[[ INPUT DATA open ]]

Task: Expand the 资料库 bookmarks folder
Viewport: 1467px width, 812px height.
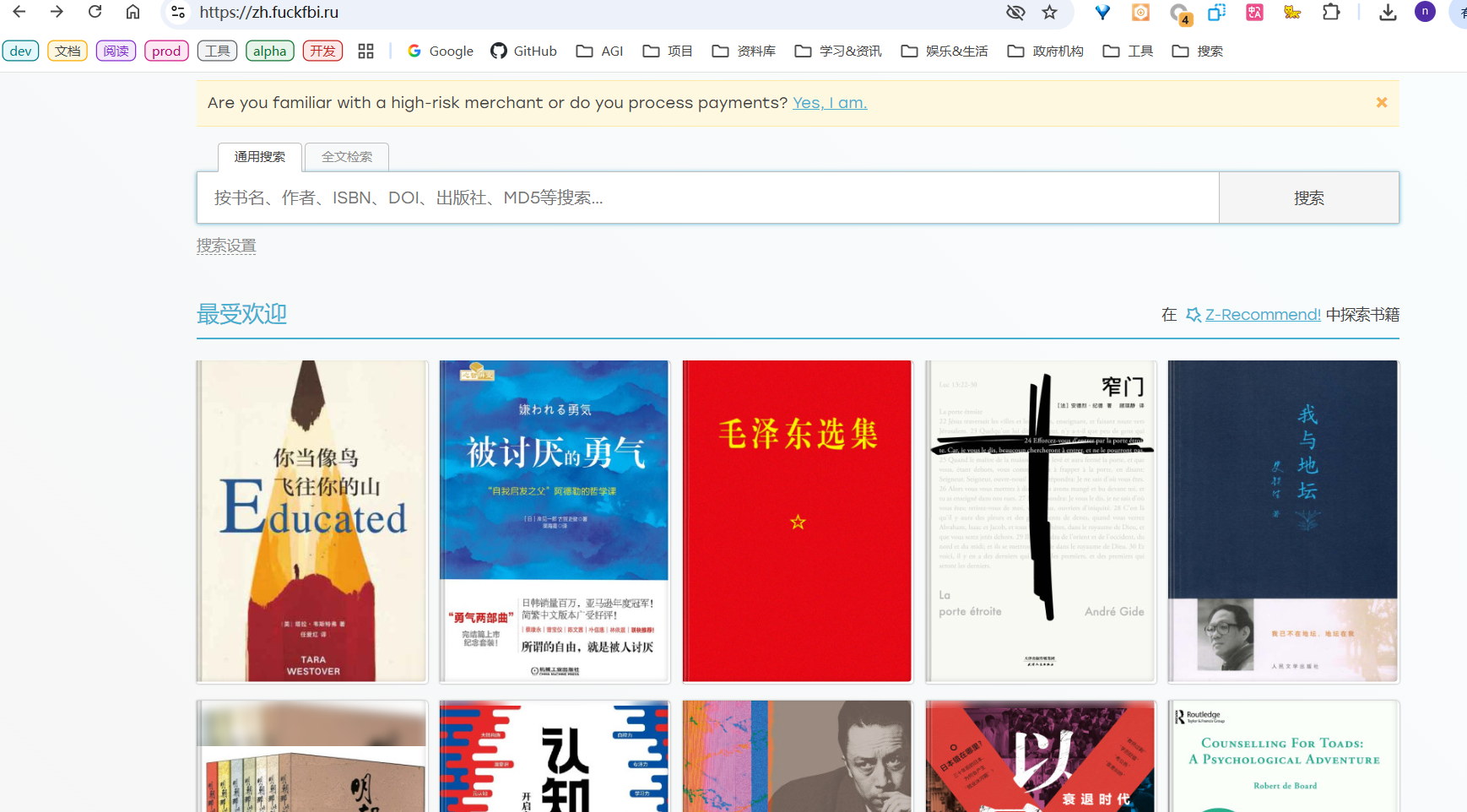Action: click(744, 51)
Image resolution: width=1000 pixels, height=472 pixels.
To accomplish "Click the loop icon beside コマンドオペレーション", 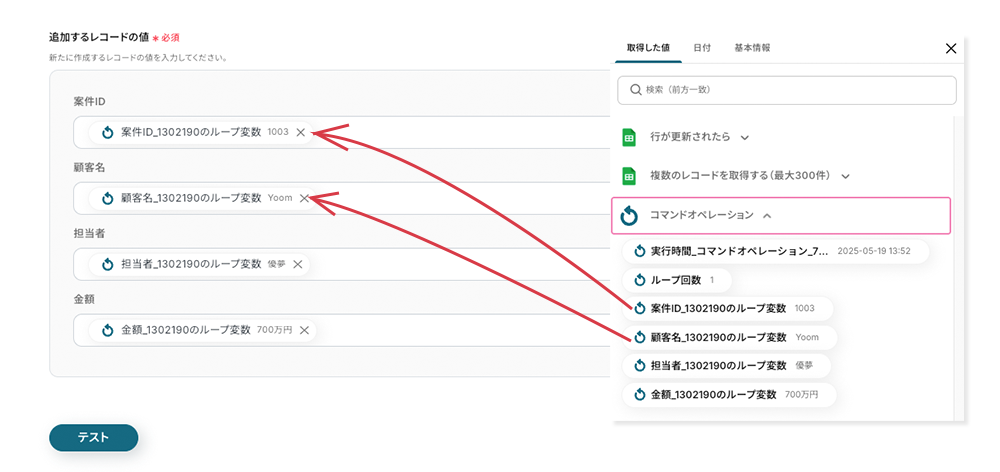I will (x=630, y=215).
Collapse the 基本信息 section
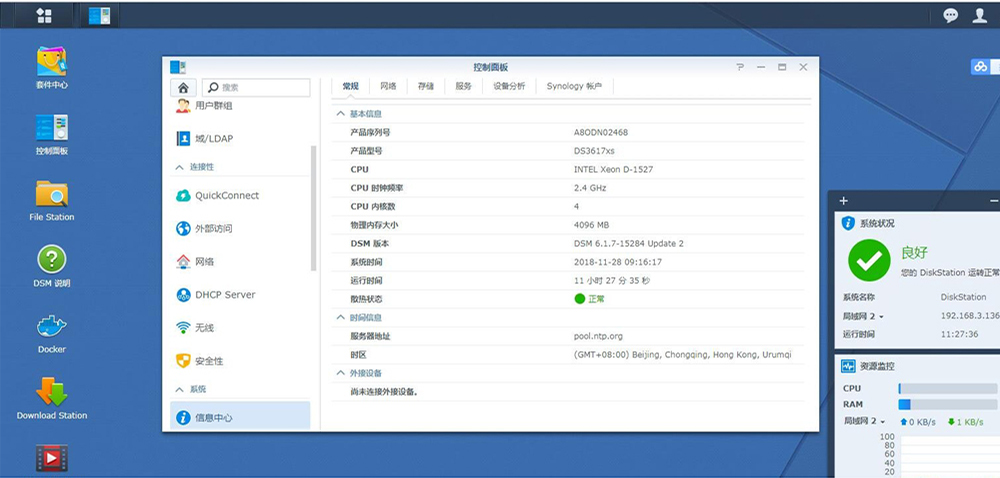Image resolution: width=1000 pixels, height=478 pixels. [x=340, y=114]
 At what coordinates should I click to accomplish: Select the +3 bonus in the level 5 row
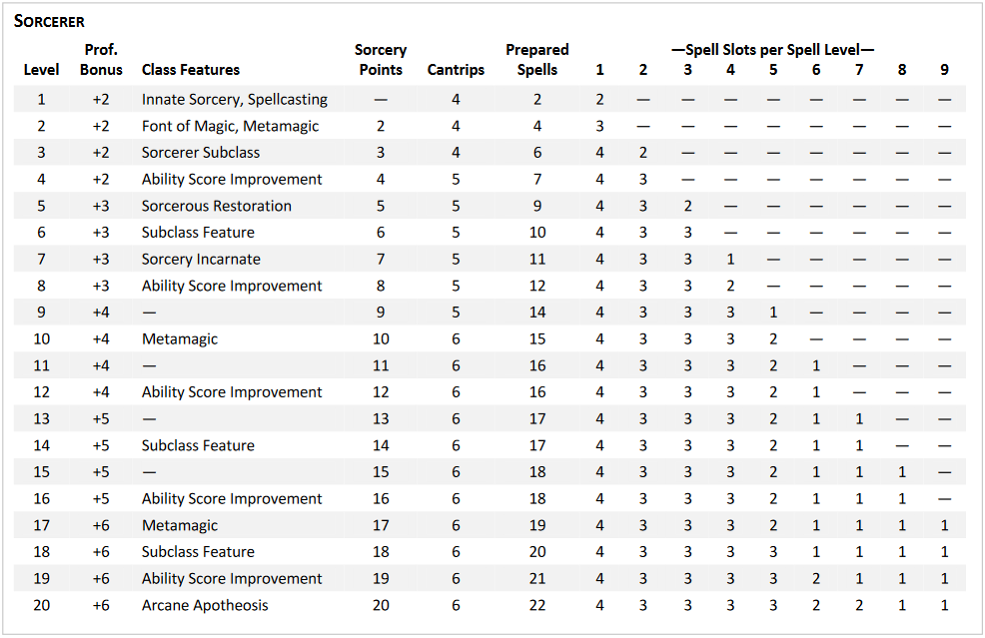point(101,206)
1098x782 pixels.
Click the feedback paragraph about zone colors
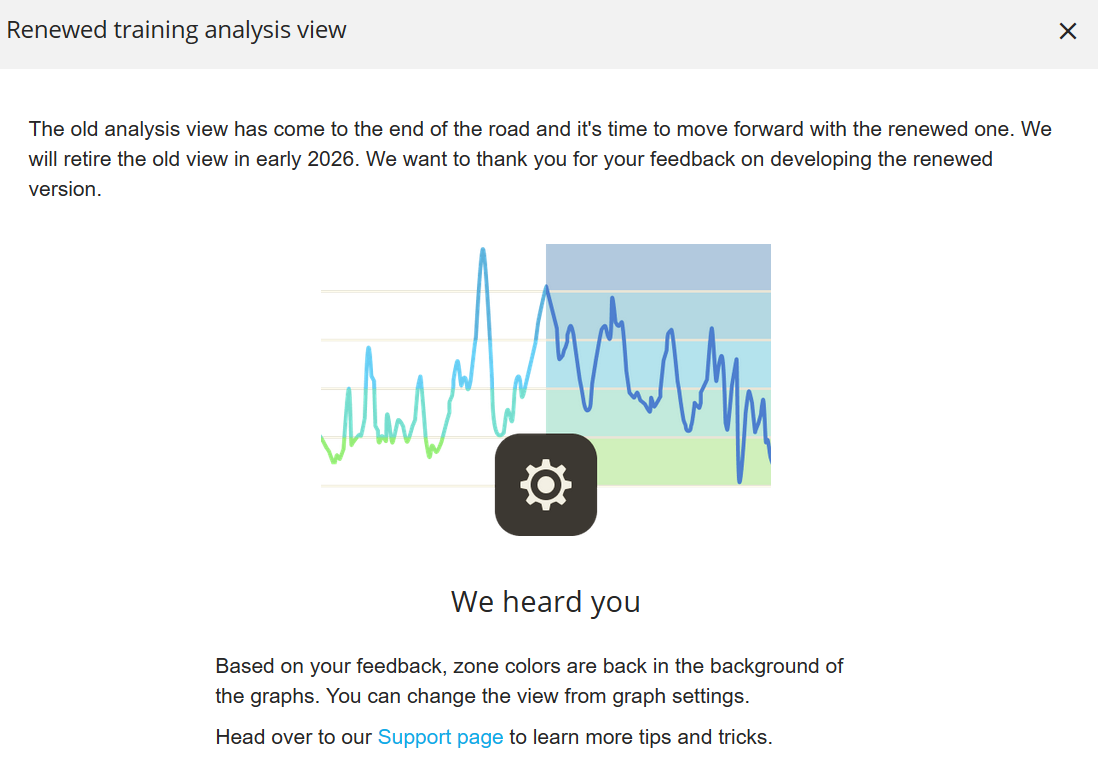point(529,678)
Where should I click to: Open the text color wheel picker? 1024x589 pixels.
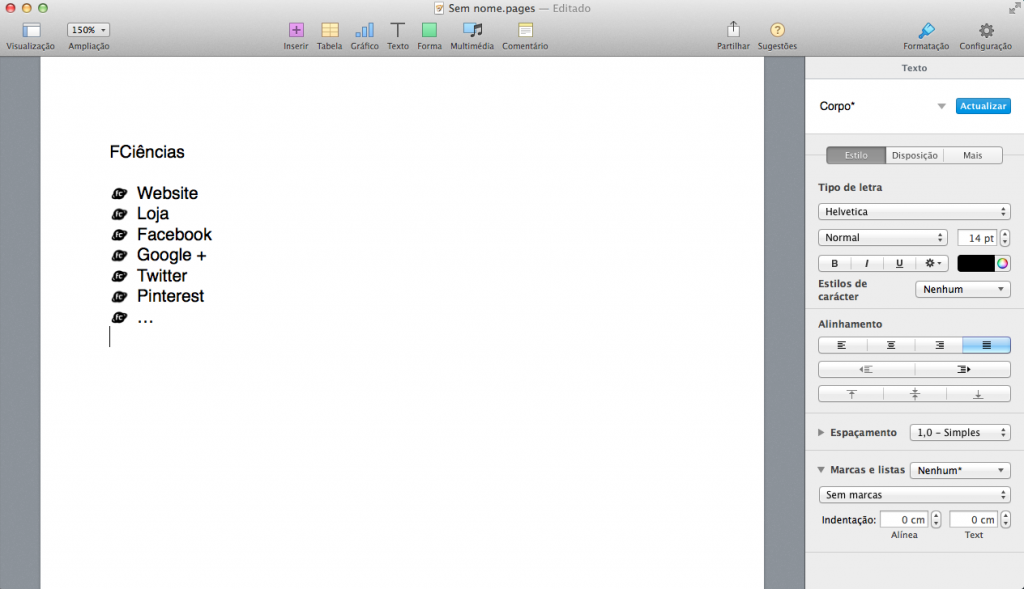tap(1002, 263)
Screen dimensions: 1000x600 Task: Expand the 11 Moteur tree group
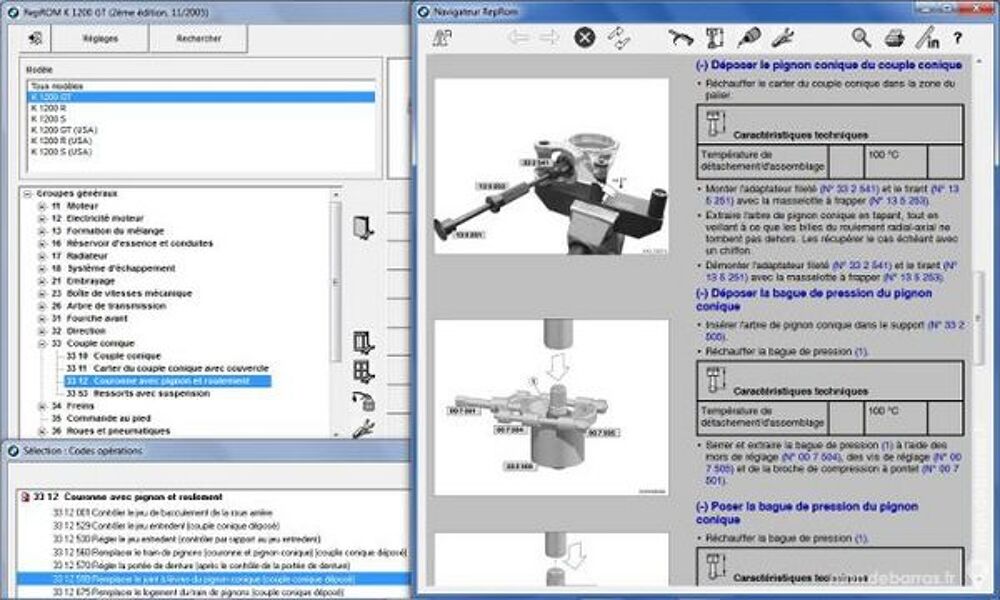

[[ INPUT DATA closed ]]

# [WORK REQUEST]
Anywhere the listing shows the word "Expand", copy the full line.

# [TASK RESPONSE]
Task: Expand the 资料库 bookmarks folder
Screen dimensions: 1000x600 Task: Expand the 11 Moteur tree group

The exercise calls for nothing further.